Men like Leon Black don't build or create anything. As Gretchen Morgenson and Joshua Rosner so lucidly explain, these "modern privateers" simply act as dealers reshuffling marked cards in the deck of American capitalism. In the high stakes game they're playing, it's a deck that's stacked against the rest of us. --Harvey Freedenberg, freelance reviewer

Shelf Talker: In this exposé, Gretchen Morgenson and Joshua Rosner reveal how private equity firms reap massive profits at the expense of most other actors in the American economy.


Deeper Understanding

Robert Gray: Translating Fiction by Words & Numbers

The International Booker Prize shortlist was released this week. I'm currently reading one of the finalists: Time Shelter by Georgi Gospodinov, translated by Angela Rodel (Liveright/Norton), the first nomination for a book translated from Bulgarian. That's what prizes sometimes do; they shine a light in a corner where the reader hasn't looked yet. 

Gospodinov's novel is brilliant. Here's a taste: "Reading magazines and newspapers from forty or fifty years ago. What was worrisome then is no longer worrisome now. News has become history. Breaking news has long since broken. The paper is slightly yellowed, a faint scent of damp wafts from the magazine's glossy pages. But what is going on with the ads? The ones we passed over with annoyance back then have now taken on a new value. Suddenly the ads have become the true news about that time. The entrance into it. A memory of everyday life, which goes bad quickest of all and acquires a layer of mold. Of course, the items being advertised are long gone. Which therefore increases their value." 

Given my belated leap into Time Shelter upon learning it had been shortlisted, I wasn't surprised to discover the International Booker Prize "continues to be a major factor in the increased profile of fiction translated into English," according to data compiled by Nielsen on behalf of the Booker Prize Foundation and released this week. It's a words and numbers game. 

The report noted that in the nine months since winning last year's International Booker Prize, Geetanjali Shree's Tomb of Sand, translated from Hindi by Daisy Rockwell, sold about 25,000 copies in the U.K., compared to fewer than 500 before being nominated. Among the top 15 bestselling translated authors in the U.K. last year, four have been nominated for the International Booker Prize: Olga Tokarczuk, Andrey Kurkov, Mieko Kawakami, and Elena Ferrante.

The Booker Prize Foundation reported that in 2022, 24.9% of translated fiction (TF) in the U.K. was purchased by 25-34-year-olds (up from 21% in 2021). When combined with the second highest purchase group (13-24-year-olds), book buyers under the age of 35 account for 48.2% of all TF purchases. 

My age group, however, does not distinguish itself. The proportion of older readers buying TF is declining. In 2019, readers 60-84 (the oldest group surveyed) accounted for 20.9% of all TF buyers, but fell to 13.2% in 2022. 

In terms of gender, the largest purchase group for TF is females 13-24 (15.5% of all purchases), followed by females 25-34 (13.7%), males 45-59 (13.6%), and males 25-34 (11.2%). 

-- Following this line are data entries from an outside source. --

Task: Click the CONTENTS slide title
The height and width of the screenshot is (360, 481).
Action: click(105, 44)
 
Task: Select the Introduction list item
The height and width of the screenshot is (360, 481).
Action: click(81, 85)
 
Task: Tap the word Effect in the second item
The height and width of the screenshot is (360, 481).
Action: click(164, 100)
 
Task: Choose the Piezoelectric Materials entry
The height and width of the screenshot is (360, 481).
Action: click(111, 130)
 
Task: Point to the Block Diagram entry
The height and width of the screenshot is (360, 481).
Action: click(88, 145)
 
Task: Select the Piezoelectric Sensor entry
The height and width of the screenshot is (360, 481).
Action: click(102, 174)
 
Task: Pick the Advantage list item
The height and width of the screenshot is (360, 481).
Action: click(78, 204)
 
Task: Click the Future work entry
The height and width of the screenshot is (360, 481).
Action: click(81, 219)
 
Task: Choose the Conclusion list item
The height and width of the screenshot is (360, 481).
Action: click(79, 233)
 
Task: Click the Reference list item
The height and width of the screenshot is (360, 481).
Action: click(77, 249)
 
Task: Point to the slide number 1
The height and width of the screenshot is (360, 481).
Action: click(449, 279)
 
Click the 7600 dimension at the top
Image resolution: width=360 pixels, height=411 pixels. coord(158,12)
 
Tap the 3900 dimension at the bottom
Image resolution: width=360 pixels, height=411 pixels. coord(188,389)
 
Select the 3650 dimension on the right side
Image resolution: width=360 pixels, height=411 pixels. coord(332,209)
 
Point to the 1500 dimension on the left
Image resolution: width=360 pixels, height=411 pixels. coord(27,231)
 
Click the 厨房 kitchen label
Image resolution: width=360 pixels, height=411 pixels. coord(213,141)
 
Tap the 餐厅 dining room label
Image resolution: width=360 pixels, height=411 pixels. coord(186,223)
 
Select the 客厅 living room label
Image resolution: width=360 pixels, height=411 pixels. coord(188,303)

The study, which does not include sales of graphic novels, found that 53.4% of TF buyers are also more likely to say they prefer a challenging read than overall fiction buyers (37.2%); and 30.1% like to be the first to read new books, compared to 21.4% of fiction readers generally. 

In 2022, more than 1.9 million copies of translated fiction were sold in the U.K., up 22% over 2021 and accounting for 3.3% of overall fiction sales. The top 10 original languages for translations were Japanese, French, Russian, German, Italian, Norwegian, Spanish, Swedish, Portuguese, and Chinese.

Those are some of the numbers, but it always comes back to the words, moving from one language to another.  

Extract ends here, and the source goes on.